The survey said Coos County is at a point of fundamental change as the region looks to create a new economy to replace the loss of forest-based jobs.

The impact of the current changes has hit particularly hard at residents described as in the “middle” – in age and income.

Thirty-five percent of those from the Berlin-Gorham area said they are financially worse off than they were five years ago; 32 percent said they are about the same. Only a third said they are better off now.

Despite those figures, 52 percent said they feel the valley will be a better place in 10 years. Twenty-eight percent predicted it will be worse.

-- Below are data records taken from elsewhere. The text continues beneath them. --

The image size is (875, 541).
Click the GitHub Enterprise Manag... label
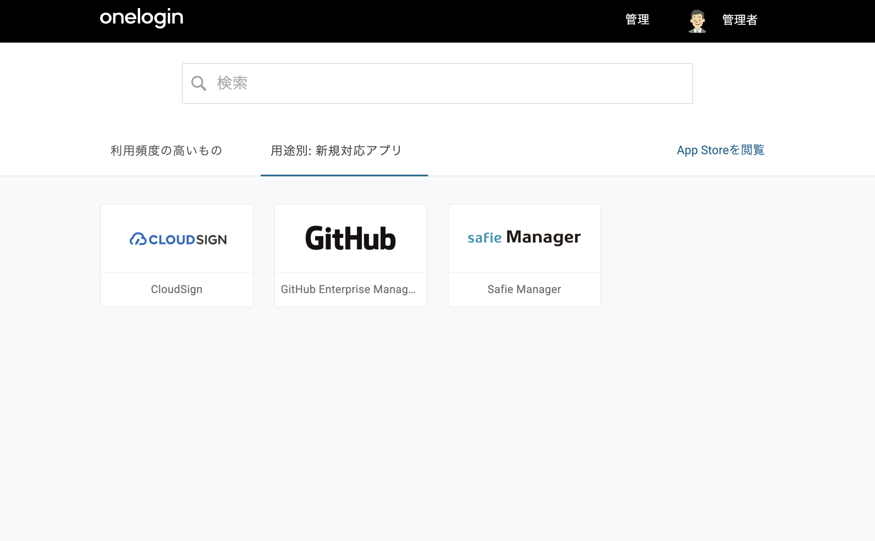[x=348, y=289]
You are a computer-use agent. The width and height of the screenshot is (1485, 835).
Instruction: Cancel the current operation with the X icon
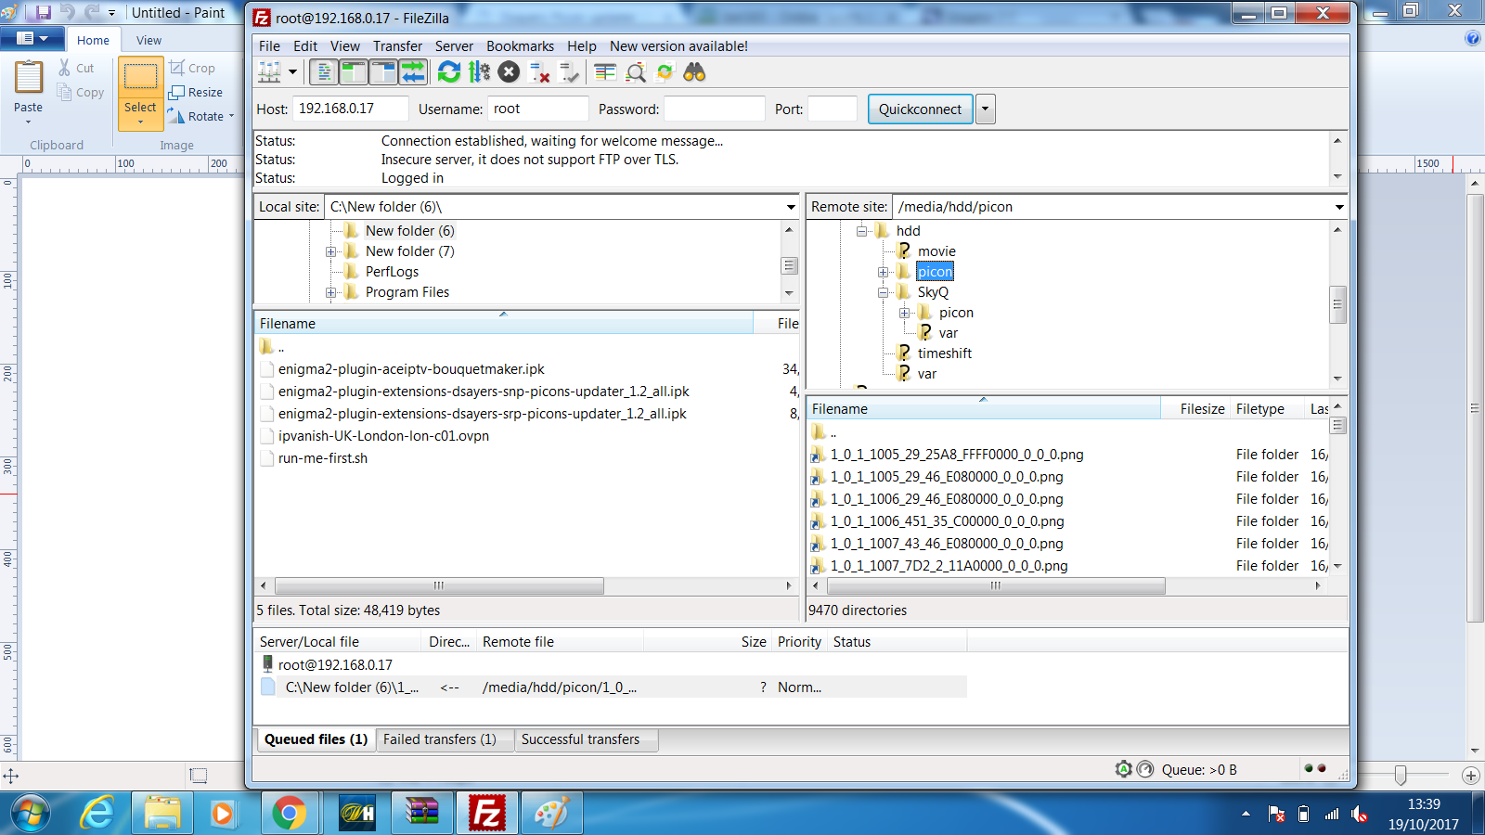pos(509,71)
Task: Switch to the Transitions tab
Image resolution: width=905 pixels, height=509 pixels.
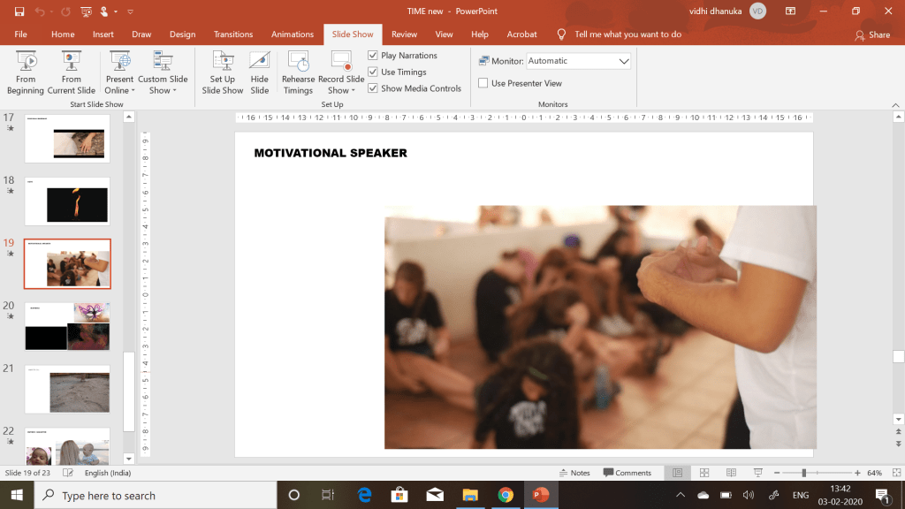Action: [x=233, y=34]
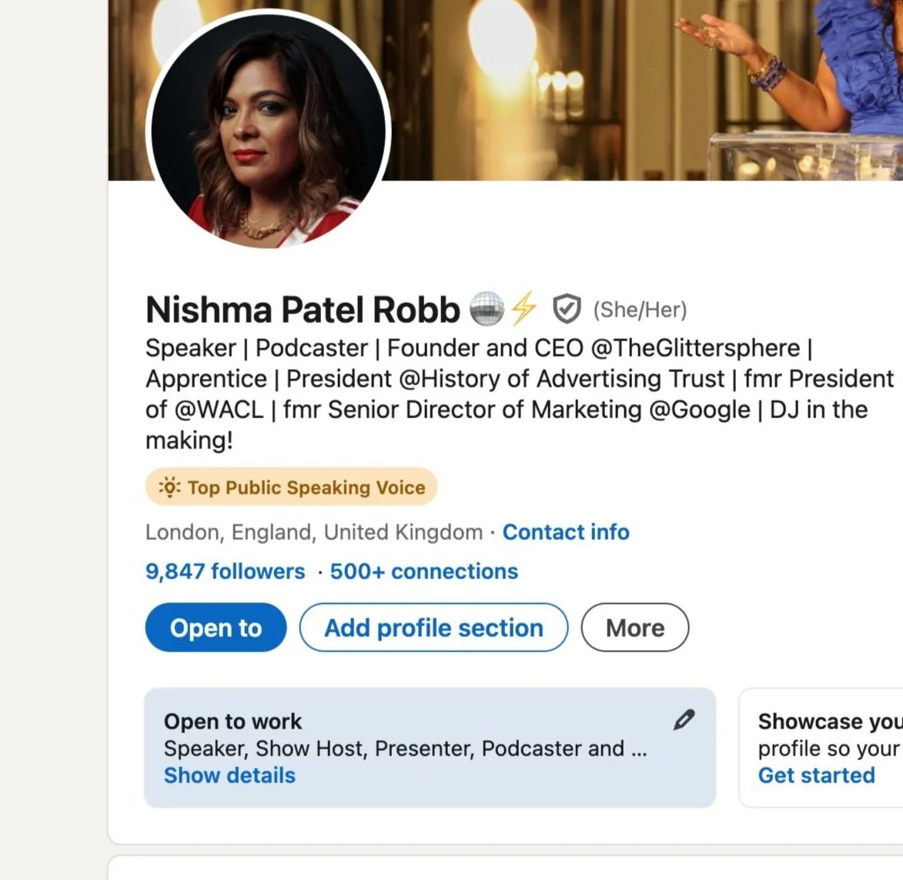
Task: Click the disco ball emoji beside the name
Action: tap(486, 309)
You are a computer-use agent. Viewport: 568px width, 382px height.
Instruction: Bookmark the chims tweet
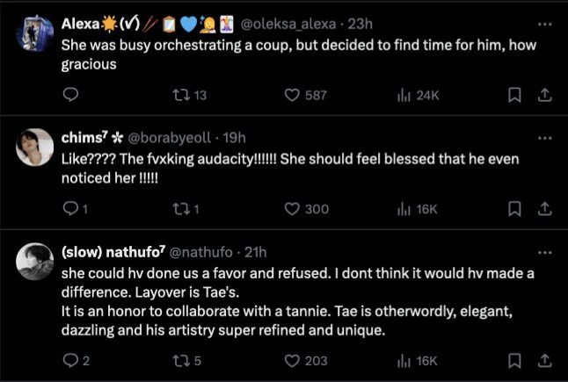515,208
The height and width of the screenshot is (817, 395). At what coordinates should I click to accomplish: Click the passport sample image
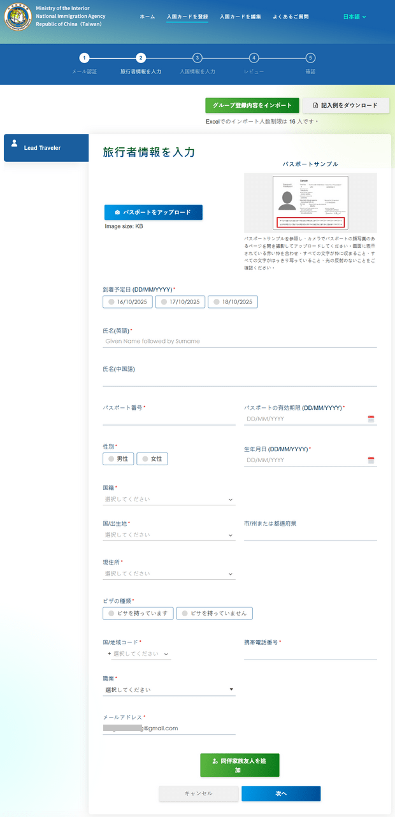pos(310,203)
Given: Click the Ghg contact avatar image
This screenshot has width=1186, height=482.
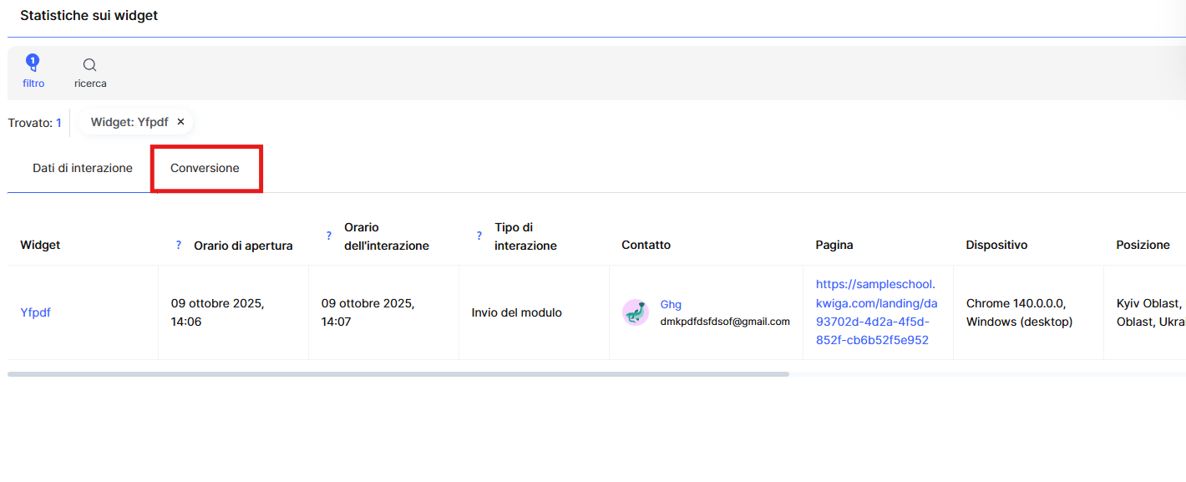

The survey was conducted by Chris Colocousis of the Carsey Institute at the University of New Hampshire. Colocousis interviewed 1,000 adults in Coos County and 750 in Oxford, Maine, last year for his survey, “Community and Environment in Rural America.” He previewed some of his findings at Wednesday’s meeting of the Berlin master plan subcommittee.

The Casey study complemented the data collected by city consultants Jeff Taylor and Steve Whitman for the master plan update. The subcommittee has been working on the demographics chapter for the master plan update.

Both the study and master plan note the decline in Berlin’s population since it peaked at 20,018 in the 1920s. There was some growth in population in the seventies, but that was followed by two decades of decline.

The Carsey study details the decline in manufacturing that has occurred over the last four decades in Coos County. In 1969, 34 percent of jobs were in manufacturing. By 2005, the figure had dropped to 10 percent. The percentage of earnings from pulp and paper mills during that same time period went from 36 to 11 percent. Colocousis said those statistics do not include the most recent mill layoffs at Wausau Papers and Fraser Papers.

The master plan data shows the medium household income for Berlin is well below the state average. The average for Berlin is $29,647, compared to $49,467 for the state.

In 2000, 12.4 percent of the Berlin population was considered to be living below the poverty level, nearly twice the state average. The master plan also shows the average household size in Berlin has declined to 2.2 people, smaller than both the state and national average size.

Some of the drop in household size is attributed to an aging population. The master plan shows the median age in Berlin is 42.5, compared to a median age of 37.1 for the state and 35.3 nationally. Both the study and master plan data show an out-migration of young people 20-29.

Colocousis said his final report will be out next month.